Khoi Vinh, writing on Medium:
[…] what I find is absent from streaming music is everything that complements the act of listening to music. It’s the very thing that digital music, more even than records and CDs, should excel at: metadata.
Who produced that debut album from Lorde? Who were the musicians who played with her on it? Where was it recorded, and when? Does Lorde thank God, her parents, and/or her cat for making the record possible? I don’t know the answer to any of these questions, because I’ve only ever experienced Lorde’s music via Spotify, where such information is absent entirely.
Remember when Apple promised richer, digital equivalents of liner notes and album artwork with iTunes LP?
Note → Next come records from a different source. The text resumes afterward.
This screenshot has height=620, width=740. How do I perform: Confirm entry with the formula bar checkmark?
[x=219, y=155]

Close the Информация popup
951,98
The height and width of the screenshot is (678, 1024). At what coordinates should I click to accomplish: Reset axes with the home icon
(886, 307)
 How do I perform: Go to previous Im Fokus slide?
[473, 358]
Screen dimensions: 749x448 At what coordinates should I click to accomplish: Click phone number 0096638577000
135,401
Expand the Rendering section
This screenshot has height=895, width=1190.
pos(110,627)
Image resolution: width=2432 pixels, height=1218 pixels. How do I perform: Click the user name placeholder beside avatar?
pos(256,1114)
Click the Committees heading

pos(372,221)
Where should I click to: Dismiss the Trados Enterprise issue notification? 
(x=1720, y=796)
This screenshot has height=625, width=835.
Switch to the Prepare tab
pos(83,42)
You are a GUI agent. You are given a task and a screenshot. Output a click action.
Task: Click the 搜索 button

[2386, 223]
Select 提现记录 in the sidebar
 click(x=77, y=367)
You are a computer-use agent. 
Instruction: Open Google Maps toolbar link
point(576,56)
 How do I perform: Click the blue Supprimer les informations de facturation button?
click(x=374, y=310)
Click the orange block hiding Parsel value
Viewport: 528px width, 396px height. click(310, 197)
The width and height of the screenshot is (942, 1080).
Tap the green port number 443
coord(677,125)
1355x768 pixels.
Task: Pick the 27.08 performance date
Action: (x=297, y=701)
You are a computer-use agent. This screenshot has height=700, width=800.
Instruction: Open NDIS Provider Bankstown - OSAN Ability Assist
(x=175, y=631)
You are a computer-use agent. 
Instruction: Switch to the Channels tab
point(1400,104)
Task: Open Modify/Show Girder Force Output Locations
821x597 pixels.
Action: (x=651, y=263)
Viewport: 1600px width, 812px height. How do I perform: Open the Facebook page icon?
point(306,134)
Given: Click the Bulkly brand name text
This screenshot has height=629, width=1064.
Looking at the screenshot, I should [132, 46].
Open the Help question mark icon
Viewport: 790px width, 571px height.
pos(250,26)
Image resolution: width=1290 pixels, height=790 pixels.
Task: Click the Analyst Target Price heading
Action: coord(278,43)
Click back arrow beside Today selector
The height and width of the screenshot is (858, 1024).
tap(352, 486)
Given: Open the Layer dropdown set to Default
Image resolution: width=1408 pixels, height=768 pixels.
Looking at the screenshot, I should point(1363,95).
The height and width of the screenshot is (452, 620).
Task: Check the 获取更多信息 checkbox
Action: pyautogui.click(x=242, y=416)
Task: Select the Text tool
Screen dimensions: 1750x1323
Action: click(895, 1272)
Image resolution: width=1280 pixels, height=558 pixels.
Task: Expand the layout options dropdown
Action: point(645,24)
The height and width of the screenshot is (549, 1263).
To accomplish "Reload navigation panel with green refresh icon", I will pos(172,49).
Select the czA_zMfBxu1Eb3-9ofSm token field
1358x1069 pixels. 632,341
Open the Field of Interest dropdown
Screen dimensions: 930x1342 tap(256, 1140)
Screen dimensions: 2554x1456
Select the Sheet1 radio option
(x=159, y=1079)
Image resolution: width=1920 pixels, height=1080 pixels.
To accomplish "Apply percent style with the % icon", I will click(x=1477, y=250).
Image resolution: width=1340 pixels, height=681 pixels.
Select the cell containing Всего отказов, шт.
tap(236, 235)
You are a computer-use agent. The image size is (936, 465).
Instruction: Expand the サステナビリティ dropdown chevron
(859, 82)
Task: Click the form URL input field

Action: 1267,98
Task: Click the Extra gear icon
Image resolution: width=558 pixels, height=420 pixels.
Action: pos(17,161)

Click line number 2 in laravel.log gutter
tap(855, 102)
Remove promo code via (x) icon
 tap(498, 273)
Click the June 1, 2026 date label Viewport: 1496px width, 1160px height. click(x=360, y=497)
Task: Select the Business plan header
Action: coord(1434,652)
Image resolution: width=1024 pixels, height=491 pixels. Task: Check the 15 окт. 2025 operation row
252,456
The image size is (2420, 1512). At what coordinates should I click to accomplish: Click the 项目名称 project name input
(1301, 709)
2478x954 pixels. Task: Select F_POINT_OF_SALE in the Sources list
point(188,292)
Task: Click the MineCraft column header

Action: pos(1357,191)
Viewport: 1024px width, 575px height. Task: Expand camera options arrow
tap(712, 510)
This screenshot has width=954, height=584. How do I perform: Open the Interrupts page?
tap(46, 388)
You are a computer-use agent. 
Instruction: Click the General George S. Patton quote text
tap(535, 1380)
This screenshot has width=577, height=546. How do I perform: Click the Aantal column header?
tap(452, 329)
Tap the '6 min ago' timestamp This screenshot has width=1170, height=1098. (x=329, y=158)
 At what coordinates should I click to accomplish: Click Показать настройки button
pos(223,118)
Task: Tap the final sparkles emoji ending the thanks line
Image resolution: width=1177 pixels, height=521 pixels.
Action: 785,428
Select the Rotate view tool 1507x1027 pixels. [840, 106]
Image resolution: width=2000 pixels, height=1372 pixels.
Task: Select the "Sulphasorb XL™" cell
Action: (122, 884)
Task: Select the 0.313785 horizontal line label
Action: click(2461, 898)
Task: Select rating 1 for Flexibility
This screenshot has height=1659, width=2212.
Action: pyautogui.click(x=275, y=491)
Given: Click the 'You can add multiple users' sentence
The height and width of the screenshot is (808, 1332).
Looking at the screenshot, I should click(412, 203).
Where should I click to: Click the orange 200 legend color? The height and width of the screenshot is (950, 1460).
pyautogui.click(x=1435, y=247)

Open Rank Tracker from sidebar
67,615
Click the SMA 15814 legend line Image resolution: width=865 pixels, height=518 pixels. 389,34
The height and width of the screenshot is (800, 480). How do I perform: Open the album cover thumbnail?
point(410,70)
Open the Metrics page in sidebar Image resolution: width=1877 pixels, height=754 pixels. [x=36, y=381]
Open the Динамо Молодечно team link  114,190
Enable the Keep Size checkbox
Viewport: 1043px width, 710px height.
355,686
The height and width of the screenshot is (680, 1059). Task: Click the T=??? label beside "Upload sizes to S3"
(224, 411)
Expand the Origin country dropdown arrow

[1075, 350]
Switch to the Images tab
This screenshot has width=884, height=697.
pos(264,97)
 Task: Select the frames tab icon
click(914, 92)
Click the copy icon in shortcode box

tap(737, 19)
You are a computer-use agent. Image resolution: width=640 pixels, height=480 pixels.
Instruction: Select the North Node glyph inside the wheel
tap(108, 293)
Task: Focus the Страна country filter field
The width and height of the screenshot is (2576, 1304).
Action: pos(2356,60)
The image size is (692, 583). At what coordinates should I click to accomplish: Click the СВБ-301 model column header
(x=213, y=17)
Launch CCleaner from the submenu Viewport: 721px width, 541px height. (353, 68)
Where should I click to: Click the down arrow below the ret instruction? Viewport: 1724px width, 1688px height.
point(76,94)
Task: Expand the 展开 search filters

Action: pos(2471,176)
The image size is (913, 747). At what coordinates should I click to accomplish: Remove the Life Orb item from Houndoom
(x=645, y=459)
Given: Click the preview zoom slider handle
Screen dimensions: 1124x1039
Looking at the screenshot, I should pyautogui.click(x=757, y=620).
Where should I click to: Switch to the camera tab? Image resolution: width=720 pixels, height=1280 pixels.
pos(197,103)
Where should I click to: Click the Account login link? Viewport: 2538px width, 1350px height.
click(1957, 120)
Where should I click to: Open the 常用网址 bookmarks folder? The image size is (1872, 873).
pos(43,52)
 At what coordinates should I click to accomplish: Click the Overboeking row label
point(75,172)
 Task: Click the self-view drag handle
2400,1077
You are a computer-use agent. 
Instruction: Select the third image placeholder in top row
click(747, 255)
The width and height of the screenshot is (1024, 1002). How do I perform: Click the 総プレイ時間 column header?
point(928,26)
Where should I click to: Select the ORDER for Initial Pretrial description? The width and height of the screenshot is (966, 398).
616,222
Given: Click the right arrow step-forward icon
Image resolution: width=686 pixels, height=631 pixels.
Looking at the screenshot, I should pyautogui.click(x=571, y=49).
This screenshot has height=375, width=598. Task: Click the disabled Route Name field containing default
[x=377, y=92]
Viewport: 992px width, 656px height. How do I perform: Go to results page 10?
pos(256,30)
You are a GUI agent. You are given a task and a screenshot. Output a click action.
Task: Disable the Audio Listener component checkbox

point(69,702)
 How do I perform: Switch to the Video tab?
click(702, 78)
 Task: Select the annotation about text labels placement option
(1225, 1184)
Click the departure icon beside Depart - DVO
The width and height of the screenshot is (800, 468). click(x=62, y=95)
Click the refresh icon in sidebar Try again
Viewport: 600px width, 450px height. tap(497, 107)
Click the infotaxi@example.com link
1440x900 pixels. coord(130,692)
What I don’t want is a PDF copy of that album’s included artwork, nor do I want glitchy Flash-like interactive experiences that sidestep my music app when I purchase music from the iTunes store. The former feels lazy and the latter feels like a cheap gimmick. I’d rather see lyric metadata in the songs I purchase from iTunes, which would show up when that album artwork is tapped on iPads, iPhones, and iPod touches. Heck, Nine Inch Nails was doing simple stuff like embedding individual pieces of artwork into their digitally downloaded songs and that was actually cool. Making digital music feel like it has more substance doesn’t need to be complicated. And if it’s just metadata we’re talking about, then there’s no reason little things like this couldn’t be done by any service to make music feel much more tangible.